Kenneth Porter wrote:
> <http://developers.slashdot.org/comments.pl?sid=195752&cid=16041870>
> 
> Theo just mentioned this on the -devel list:
> 
> <http://article.gmane.org/gmane.mail.spam.spamassassin.devel/45374>

I posted about this last week on the Devel-Spam and Maia-Users lists,
along with the results of some preliminary tests I conducted with
Tesseract OCR vs.
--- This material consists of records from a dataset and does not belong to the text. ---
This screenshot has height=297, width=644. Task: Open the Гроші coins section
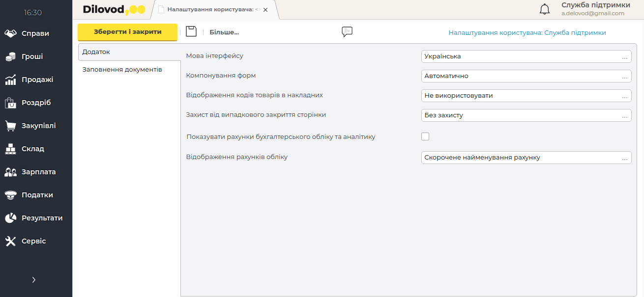coord(32,56)
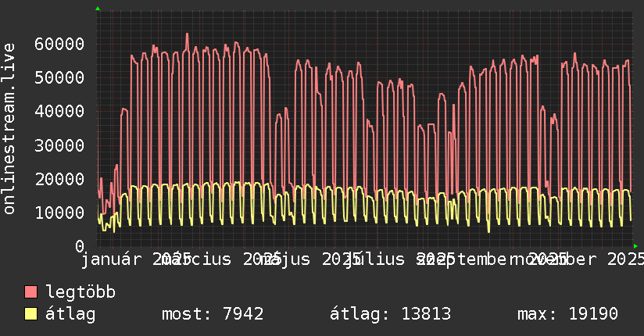The width and height of the screenshot is (644, 336).
Task: Click the max: 19190 statistic
Action: point(567,314)
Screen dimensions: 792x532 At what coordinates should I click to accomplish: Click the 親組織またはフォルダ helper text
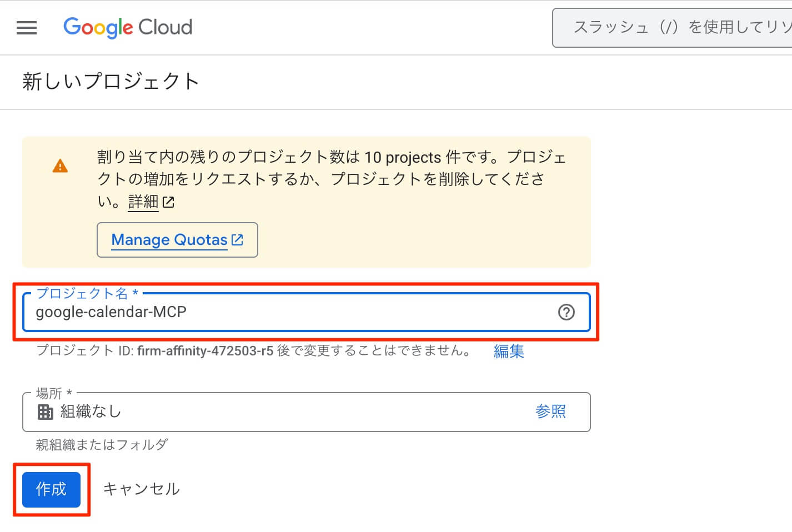(102, 444)
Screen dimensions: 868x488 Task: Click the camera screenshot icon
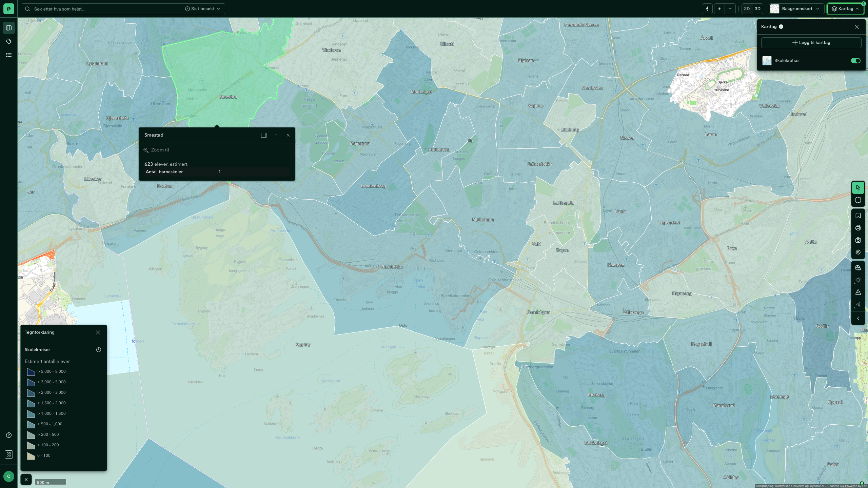pyautogui.click(x=858, y=240)
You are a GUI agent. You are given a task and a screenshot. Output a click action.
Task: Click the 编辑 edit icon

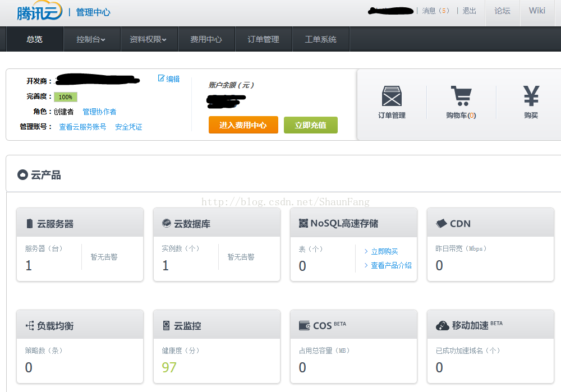162,78
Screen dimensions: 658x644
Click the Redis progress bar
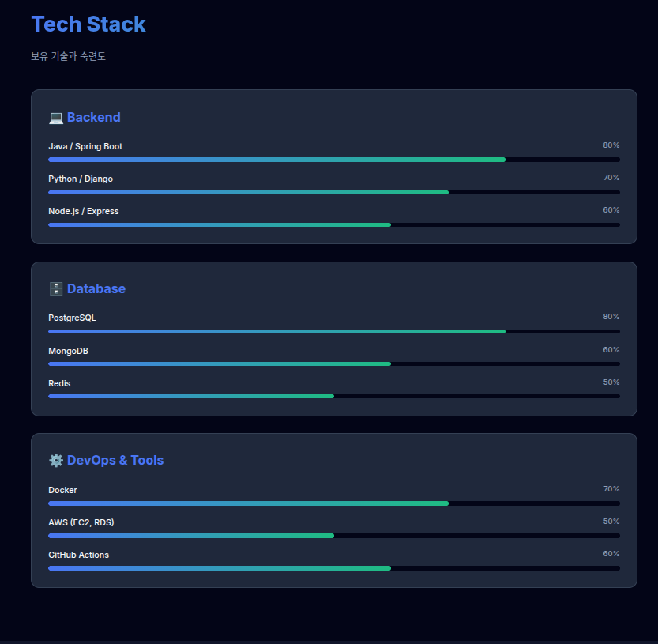point(333,396)
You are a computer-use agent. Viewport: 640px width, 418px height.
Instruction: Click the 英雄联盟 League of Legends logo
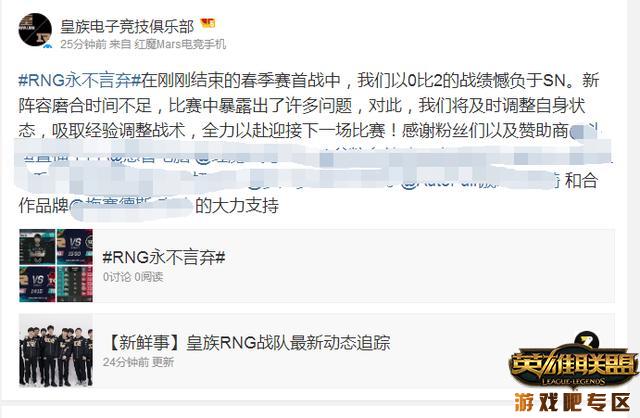[x=573, y=367]
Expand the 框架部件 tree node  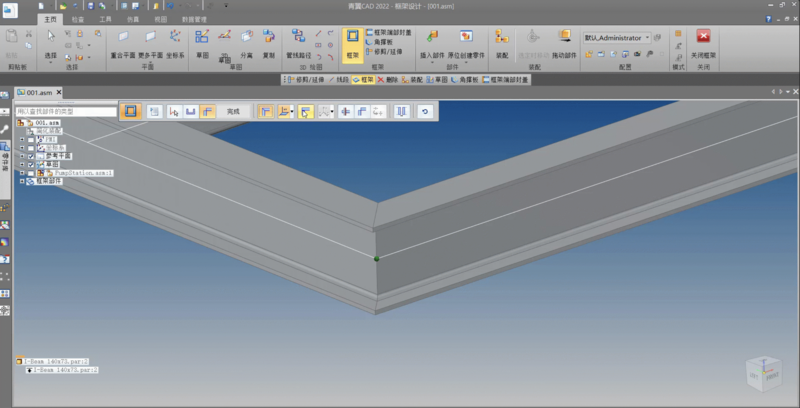(x=21, y=181)
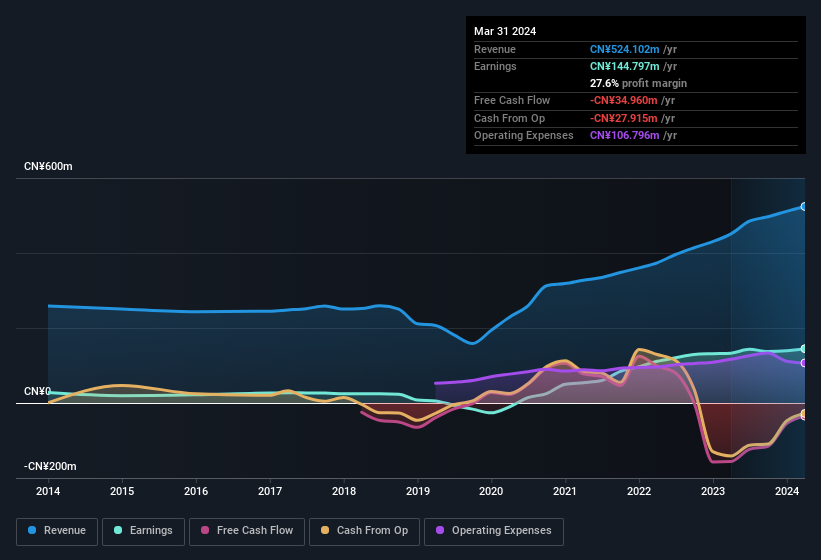Click the 2014 x-axis year label
821x560 pixels.
[48, 491]
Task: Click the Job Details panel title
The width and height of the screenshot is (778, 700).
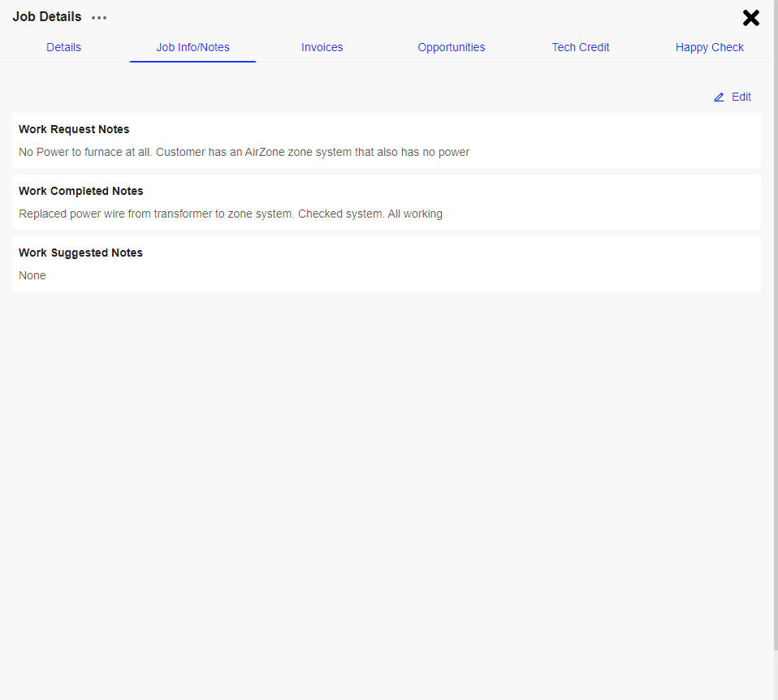Action: coord(46,16)
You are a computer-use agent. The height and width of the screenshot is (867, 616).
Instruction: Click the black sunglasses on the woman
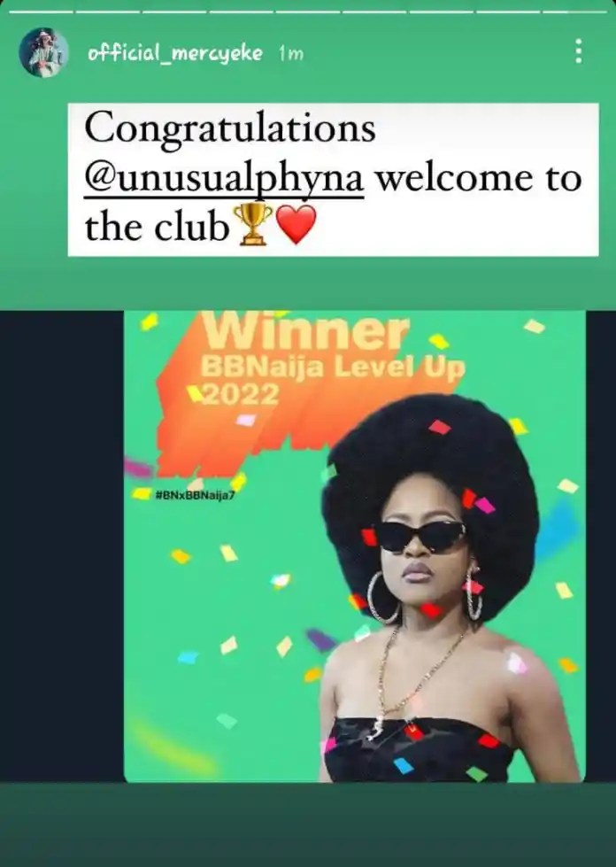[x=421, y=535]
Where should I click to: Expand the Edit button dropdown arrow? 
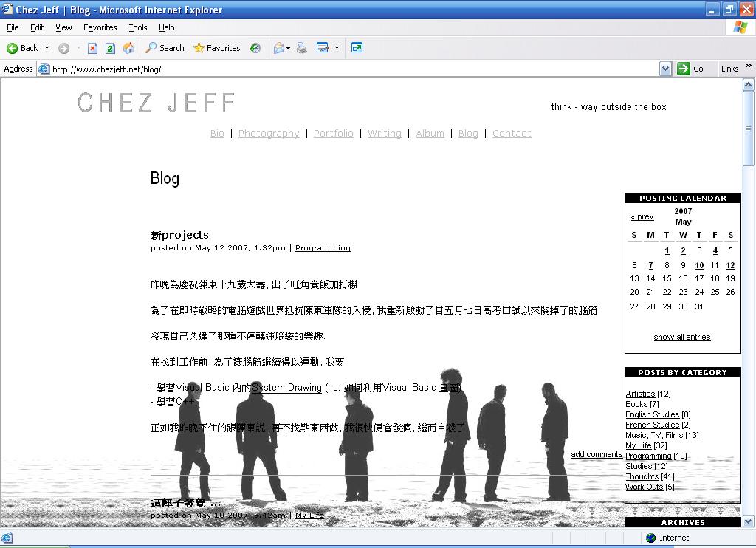337,48
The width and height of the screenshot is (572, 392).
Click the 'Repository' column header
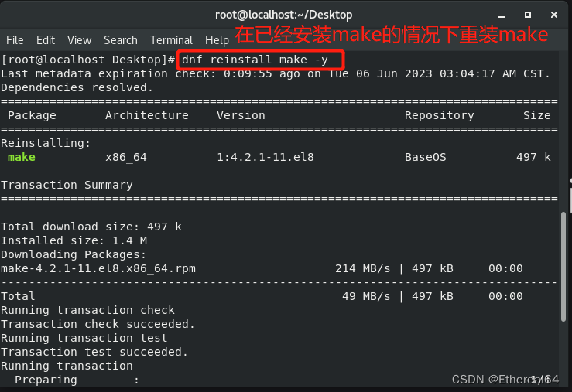pos(439,115)
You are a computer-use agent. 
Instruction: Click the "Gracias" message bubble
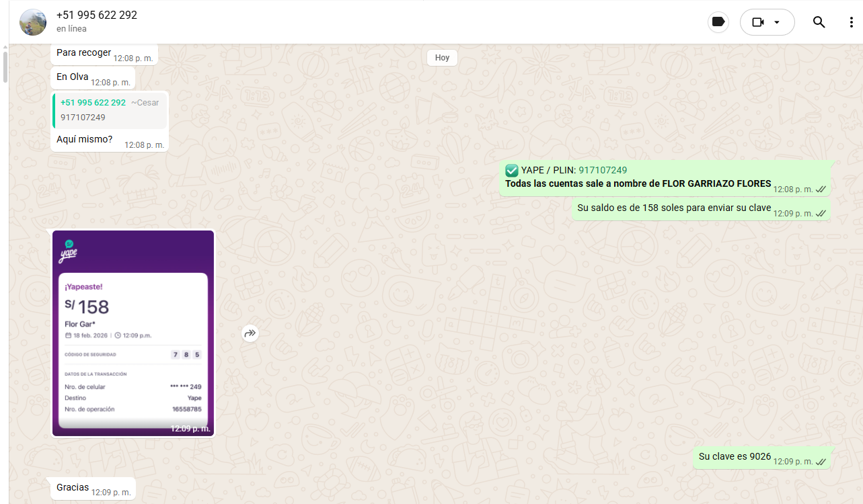[x=73, y=488]
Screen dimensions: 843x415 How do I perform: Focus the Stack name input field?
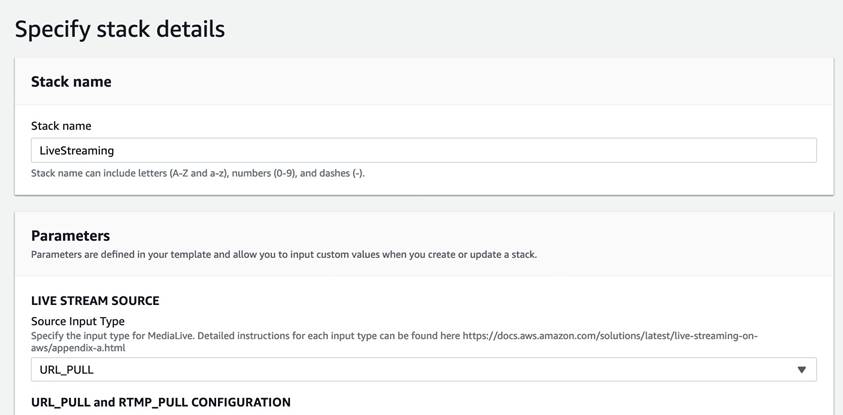[x=424, y=151]
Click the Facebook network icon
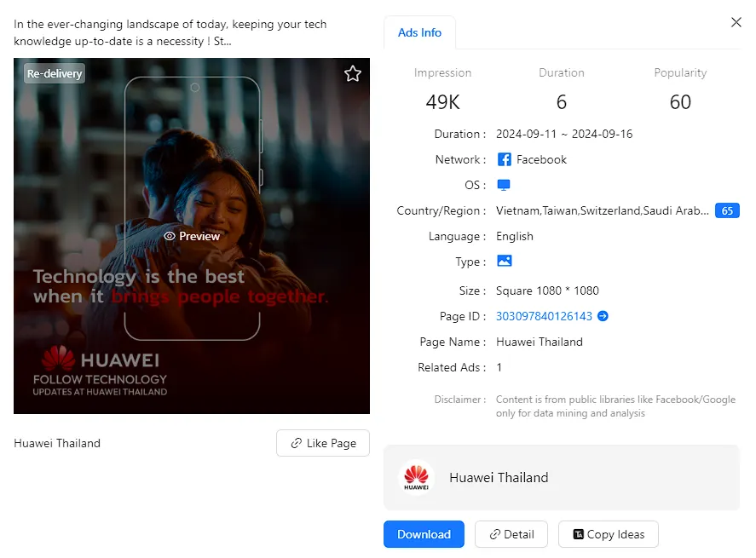Viewport: 756px width, 558px height. coord(505,159)
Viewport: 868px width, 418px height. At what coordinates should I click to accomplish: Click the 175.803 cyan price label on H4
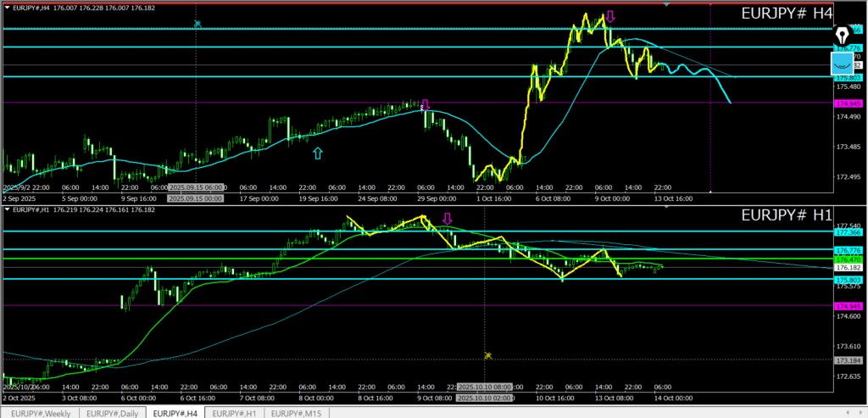(848, 77)
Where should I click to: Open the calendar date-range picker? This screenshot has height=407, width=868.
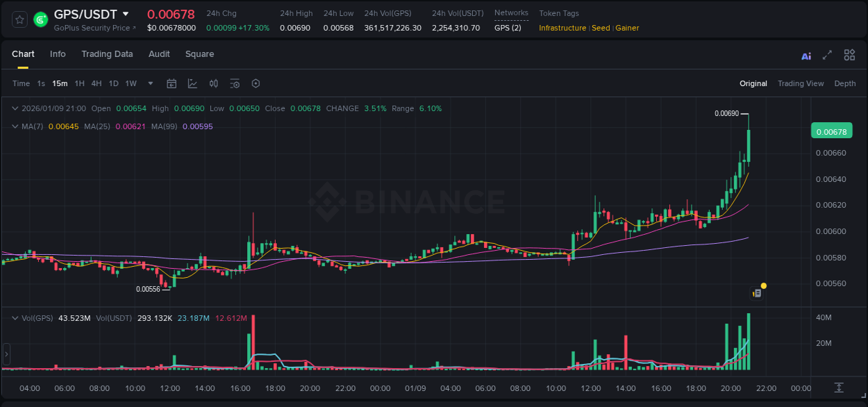coord(172,83)
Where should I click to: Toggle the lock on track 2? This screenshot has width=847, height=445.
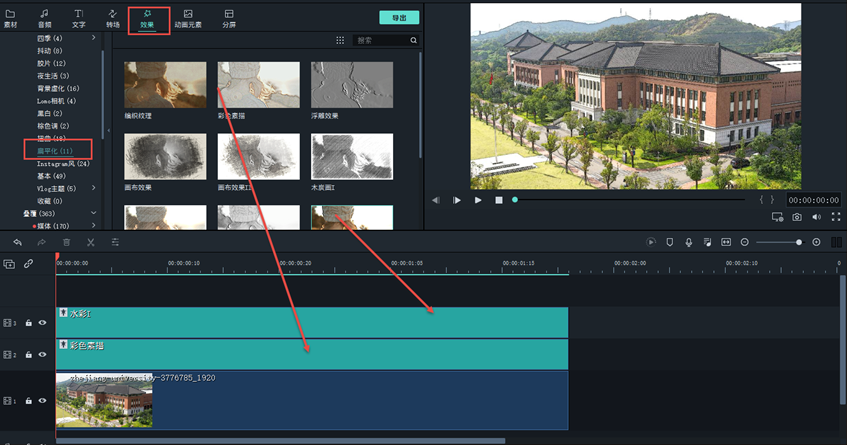tap(28, 354)
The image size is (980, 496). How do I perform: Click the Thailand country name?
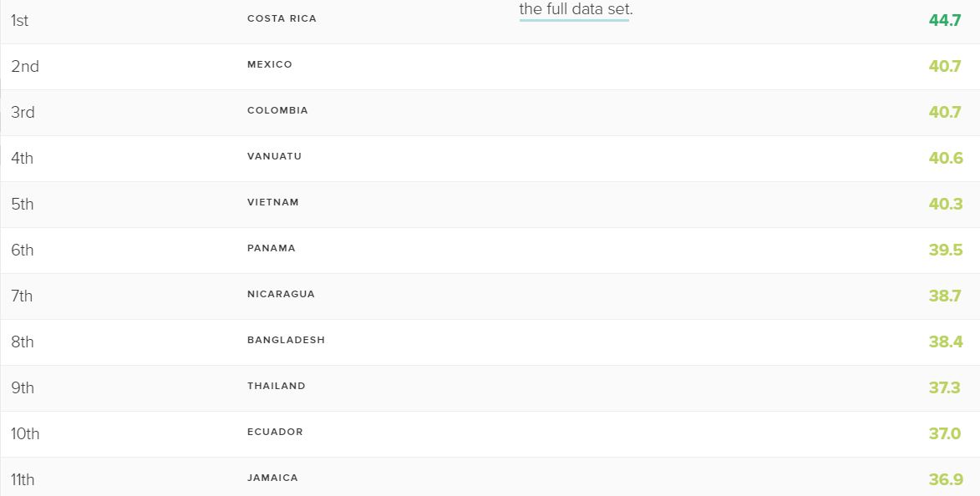(276, 386)
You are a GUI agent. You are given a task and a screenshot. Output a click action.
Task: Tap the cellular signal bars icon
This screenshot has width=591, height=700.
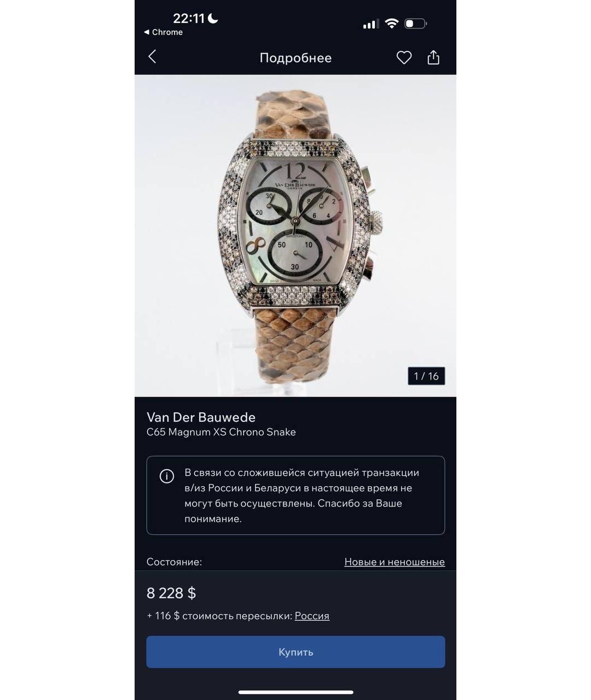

GOCR, and it looks promising.  Here's what I posted:

=== post begins ===

It's already "usable"; I've compiled it and done some basic tests with
it, and it does seem to work pretty well.  On an arbitrary spam image,
for instance, which starts with:

  CRITICAL INVESTOR ALERT!
  ESPION INTERNATIONAL INC (EPLJ.PK)

The Tesseract OCR engine scanned this image and produced:

  CRITICAL INVESTOR ALERT!
  ESPION INTERNATIONAL INC (EPLJPK)

By comparison, the GOCR engine (with default options) produces:

  cRITIcAE INvEsToR AEERT!.

With -l 180 -d 2 though, GOCR does about as well as Tesseract, if you
ignore case:

  cRITIcAL INvEsToR ALERT!.
  EspIoN INTERNATIoNAL INc (EpLJ.pK)

One potential snag, though, is that Tesseract OCR only operates on TIFF
images, and pnmtotiff wasn't able to produce a usable TIFF in this
sample test.  The ImageMagick "convert" utility worked, though.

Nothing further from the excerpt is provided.